Epigenetic modifications have important roles in cellular functions and in specialization of cell lineages. On DNA, epigenetic modification occurs on the 5-position of cytosine nucleobases. The most common modification is 5- methylcytosine (5mC), and TET-Eleven-Translocation (TET) proteins enzymatically remove DNA methylation by iteratively oxidizing 5mC to 5-hydroxymethylcytosine (5hmC), 5-formylcytosine (5fC), and 5-carboxycytosine (5caC). In mammals, TET-mediated active DNA demethylation can be achieved by replication-dependent dilution of 5hmC, or thymine DNA glycosylase (TDG) mediated base excision repair (BER) of 5fC/5caC to regenerate unmodified C. However, the functional significance of these oxidized modifications (ox-mC) and mechanistically distinct active DNA demethylation pathways remains poorly understood, precluding our comprehension on how dysregulated DNA methylation contributes to disease. Indeed, ox-mC has been implicated in crucial biological processes such as gene transcription.
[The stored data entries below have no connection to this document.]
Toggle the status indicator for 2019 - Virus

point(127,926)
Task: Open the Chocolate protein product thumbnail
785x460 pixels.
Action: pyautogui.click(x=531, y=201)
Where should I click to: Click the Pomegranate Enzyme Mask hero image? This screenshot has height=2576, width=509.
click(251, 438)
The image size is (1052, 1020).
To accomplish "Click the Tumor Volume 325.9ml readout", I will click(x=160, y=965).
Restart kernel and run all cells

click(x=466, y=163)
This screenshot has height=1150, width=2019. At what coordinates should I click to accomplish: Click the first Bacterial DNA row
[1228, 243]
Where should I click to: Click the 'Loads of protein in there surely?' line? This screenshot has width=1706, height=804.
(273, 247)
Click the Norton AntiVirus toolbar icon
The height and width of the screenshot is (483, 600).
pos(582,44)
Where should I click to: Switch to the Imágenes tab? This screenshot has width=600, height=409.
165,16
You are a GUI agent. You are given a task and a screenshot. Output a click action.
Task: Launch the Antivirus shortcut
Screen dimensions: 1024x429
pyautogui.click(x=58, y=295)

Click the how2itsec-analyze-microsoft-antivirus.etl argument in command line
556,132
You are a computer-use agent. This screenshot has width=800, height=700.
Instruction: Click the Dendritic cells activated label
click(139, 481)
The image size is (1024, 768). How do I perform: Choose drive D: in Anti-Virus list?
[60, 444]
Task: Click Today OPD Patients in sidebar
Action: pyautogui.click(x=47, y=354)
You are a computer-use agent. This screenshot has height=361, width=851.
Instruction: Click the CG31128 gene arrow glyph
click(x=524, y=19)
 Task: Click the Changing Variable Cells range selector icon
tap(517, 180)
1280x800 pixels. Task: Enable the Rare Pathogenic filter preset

However, it has been challenging to ascribe functional roles to ox-mC as it was technically challenging to decouple generation of 5hmC from 5fC/5caC, and unmodified C. Elucidating functional roles of ox-mC will establish a foundational understanding for developing novel therapeutics for various pathologies. To this end, I developed a CRISPR/dCas9 platform that recruits 5hmC-stalling TET-variants to interrogate gene regulatory roles of 5hmC, 5fC/5caC, and TDG/BER in mammalian systems. Preliminary results generated from comprehensive epigenetic sequencing (bisulfite sequencing (BS- Seq)/Bisulfite-assisted APOBEC-Coupled Epigenetic sequencing (bACE-Seq)/Methylase-Assisted Bisulfite sequencing (MAB-Seq)) revealed 5hmC alone could not reactivate a hypermethylated gene promoter in proliferative human cells, and generation of 5fC/5caC was requisite. These results show for the first time, functional distinction between ox-mC. It remains ambiguous how downstream higher ox-mC pathways could reactivate gene expression. I hypothesize 5fC/5caC deposition depletes nucleosome occupancy to facilitate transcription.
In aim 1, I will evaluate the role of 5hmC/5fC/5caC/C and TDG in Tet1-3 triple knock out (TKO) and Tet1-3/Tdg quadruple knockout (QKO) mouse embryonic stem cells (mESCs), on gene expression and local chromatin structure. My results also reveal 5hmC alone could not restore unmodified C by replication-dependent dilution of 5hmC suggesting this mechanism of active DNA demethylation is more tightly regulated than previously anticipated. Quantitative genome-wide analysis of how ox-mC bases is mitotically inherited across division is currently lacking. I hypothesize 5hmC is mitotically inherited to nascent strands, while 5fC/5caC is rapidly removed by TDG/BER.
In aim 2, I will develop technologies to quantify and profile ox-mC mitotic inheritance at single-base resolution in genetically engineered mESCs. By completing the proposed aims, I will afford unprecedented insight into active DNA demethylation pathways and functional roles of ox-mC that will contribute to our understanding of disease inception.
Epigenetic modifications to genomic DNA change its gene regulatory potential and play an important role in diverse processes, including pluripotency, development and oncogenesis. This proposal advances novel epigenome-editing and sequencing methods for dissecting the gene regulatory roles of oxidized DNA modifications. This work will help reveal the mechanisms by which these oxidized DNA modifications modulate gene regulation and establish a mechanistic foundation for the development of targeted therapeutic epigenetic editing.